What is happening here is that because Ari just can’t stand Acharya’s observation that Christianity is built upon lies, he has to lie himself, in a spirit of the very purest calumny.
All of Ari’s claims are completely tendentious, following the method I described from Holding in the comment quoted by Flann. Ari says “She turns to the Pauline epsitles (sic) claiming they "never discuss a historical background of Jesus...any person in the gospel account of the Passion" and "never quotes from Jesus’s purported sermons and speeches..." These should be uncontentious observations, except they incite fury from the pious. The need for Christians to clutch desperately at straws to justify their rebuttals of this simple historical point that Paul has no clear content about a real Jesus completely marks Christian scholarship as driven by faith rather than reason.
Ari then suggests fragment P52 containing parts of just five verses of John apparently proves that the four gospels existed in all their glory well before the third century, even though a paper in the Harvard Theological Review about this fragment concludes that “scholars of the New Testament have … abused papyrological evidence” and “the window of possible dates for P52 must include dates in the later second and early third centuries.” http://people.uncw.edu/zervosg/papyrolo ... misuse.pdf
The constant Modus Operandi here is that minor unclarity of wording is blown out of all proportion because Ari is a Christian apologist, happy to resort to entirely unscrupulous distortion to protect his flock from the historical truth.
With incompetent and sloppy logic, spelling and grasp of facts, Ari kicks an own-goal with a comment about why there are four gospels. Irenaeus gave the holy hand grenade of Antioch-type MPHG argument that the reason is there are “four corners of the world”. Ari seems to go into meltdown when Acharya notes the Masonic content of this bizarre argument. I would have thought that Ari’s apologetic interests would have been better served by not drawing attention to Irenaeus on the Four Gospels matter. Irenaeus said ““It is not possible that the Gospels can be either more or fewer in number than they are, For, there are four zones in the world . . . and four principle winds…Therefore, it is fitting that [the Church] has four pillars, breathing out immortality on every side . . .” (c. 180 AD). This is the first recorded reference to the four gospels, and it is highly esoteric and cosmic.
· · · · · · ·
Your tasks
[1] Render this sentence from the post into Spanish: "This is the first recorded reference to the four gospels, and it is highly esoteric and cosmic."
[2] In the post's quotation from Irenaeus that ends with "breathing out immortality on every side", list each thing that he explicitly says there are four of.

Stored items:
· · · · · · ·
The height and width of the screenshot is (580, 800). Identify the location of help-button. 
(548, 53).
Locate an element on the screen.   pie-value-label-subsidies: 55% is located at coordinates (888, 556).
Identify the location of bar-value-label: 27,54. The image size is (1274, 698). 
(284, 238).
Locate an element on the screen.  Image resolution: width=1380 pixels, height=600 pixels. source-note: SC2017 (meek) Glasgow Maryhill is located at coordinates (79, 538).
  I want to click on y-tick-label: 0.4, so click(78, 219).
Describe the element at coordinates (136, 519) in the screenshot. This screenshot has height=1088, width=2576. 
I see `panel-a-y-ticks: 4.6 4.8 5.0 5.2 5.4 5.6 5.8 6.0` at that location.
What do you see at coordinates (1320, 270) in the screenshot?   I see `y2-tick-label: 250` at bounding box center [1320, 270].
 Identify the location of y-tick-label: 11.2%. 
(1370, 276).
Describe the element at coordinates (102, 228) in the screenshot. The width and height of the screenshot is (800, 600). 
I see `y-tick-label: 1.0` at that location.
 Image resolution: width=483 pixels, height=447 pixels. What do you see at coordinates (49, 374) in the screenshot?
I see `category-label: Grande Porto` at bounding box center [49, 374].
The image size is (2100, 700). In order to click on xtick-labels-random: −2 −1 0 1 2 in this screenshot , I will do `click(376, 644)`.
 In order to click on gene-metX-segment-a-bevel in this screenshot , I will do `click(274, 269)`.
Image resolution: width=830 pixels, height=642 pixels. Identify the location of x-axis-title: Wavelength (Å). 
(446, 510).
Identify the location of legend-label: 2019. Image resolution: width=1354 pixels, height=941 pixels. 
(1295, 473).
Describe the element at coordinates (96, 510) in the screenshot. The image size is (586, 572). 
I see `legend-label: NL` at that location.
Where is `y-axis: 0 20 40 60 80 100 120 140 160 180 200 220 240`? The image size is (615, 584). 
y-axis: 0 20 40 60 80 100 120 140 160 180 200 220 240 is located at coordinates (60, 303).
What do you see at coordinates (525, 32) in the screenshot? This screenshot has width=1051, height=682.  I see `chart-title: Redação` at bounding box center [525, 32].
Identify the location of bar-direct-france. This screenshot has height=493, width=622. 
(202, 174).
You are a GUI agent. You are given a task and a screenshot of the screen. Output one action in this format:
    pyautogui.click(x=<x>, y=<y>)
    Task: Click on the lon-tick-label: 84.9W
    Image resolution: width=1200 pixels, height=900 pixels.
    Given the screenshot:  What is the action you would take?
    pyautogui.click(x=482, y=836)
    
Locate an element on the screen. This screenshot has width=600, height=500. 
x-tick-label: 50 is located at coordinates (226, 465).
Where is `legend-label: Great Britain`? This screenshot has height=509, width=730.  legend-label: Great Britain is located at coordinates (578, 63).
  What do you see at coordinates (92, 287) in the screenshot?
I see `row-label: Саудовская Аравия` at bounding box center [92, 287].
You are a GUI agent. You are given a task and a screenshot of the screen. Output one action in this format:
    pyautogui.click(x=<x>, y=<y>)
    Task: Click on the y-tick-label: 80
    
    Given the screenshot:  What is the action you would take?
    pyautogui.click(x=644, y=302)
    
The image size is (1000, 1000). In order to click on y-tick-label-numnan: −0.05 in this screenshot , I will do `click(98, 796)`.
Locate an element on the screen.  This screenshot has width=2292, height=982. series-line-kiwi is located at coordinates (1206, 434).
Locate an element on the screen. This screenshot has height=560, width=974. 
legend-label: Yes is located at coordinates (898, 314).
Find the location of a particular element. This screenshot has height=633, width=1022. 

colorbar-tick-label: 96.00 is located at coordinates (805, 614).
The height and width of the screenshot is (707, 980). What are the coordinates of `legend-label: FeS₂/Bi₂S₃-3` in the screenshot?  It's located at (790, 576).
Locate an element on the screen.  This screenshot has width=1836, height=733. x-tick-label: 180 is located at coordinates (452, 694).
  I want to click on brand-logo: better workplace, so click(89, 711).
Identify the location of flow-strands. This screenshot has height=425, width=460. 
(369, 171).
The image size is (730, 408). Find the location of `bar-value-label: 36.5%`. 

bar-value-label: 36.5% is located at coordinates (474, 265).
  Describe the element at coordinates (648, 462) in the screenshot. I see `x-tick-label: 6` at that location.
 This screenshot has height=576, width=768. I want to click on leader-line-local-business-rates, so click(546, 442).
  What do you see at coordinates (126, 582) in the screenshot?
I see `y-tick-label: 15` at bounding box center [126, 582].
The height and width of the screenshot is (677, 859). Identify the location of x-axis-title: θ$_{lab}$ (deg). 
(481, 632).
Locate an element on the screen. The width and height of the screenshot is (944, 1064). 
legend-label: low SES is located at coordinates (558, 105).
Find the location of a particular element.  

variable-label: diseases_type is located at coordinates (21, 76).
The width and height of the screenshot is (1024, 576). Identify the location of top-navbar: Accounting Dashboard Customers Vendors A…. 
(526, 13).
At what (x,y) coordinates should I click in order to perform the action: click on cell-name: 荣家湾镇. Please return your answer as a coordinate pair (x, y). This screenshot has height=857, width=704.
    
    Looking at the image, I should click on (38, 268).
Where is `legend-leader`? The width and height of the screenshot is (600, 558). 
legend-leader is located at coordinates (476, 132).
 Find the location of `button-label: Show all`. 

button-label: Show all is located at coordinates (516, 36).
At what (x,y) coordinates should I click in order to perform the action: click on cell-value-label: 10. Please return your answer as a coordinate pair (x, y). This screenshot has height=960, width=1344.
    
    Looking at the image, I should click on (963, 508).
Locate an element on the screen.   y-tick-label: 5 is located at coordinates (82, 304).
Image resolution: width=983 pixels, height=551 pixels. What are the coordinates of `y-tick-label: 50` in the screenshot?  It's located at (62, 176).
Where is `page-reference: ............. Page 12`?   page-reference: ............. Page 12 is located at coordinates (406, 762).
· · · · · · ·
Responses in order
[1] Esta es la primera referencia registrada a los cuatro evangelios, y es sumamente esotérica y cósmica.

[2]
zones in the world
principle winds
pillars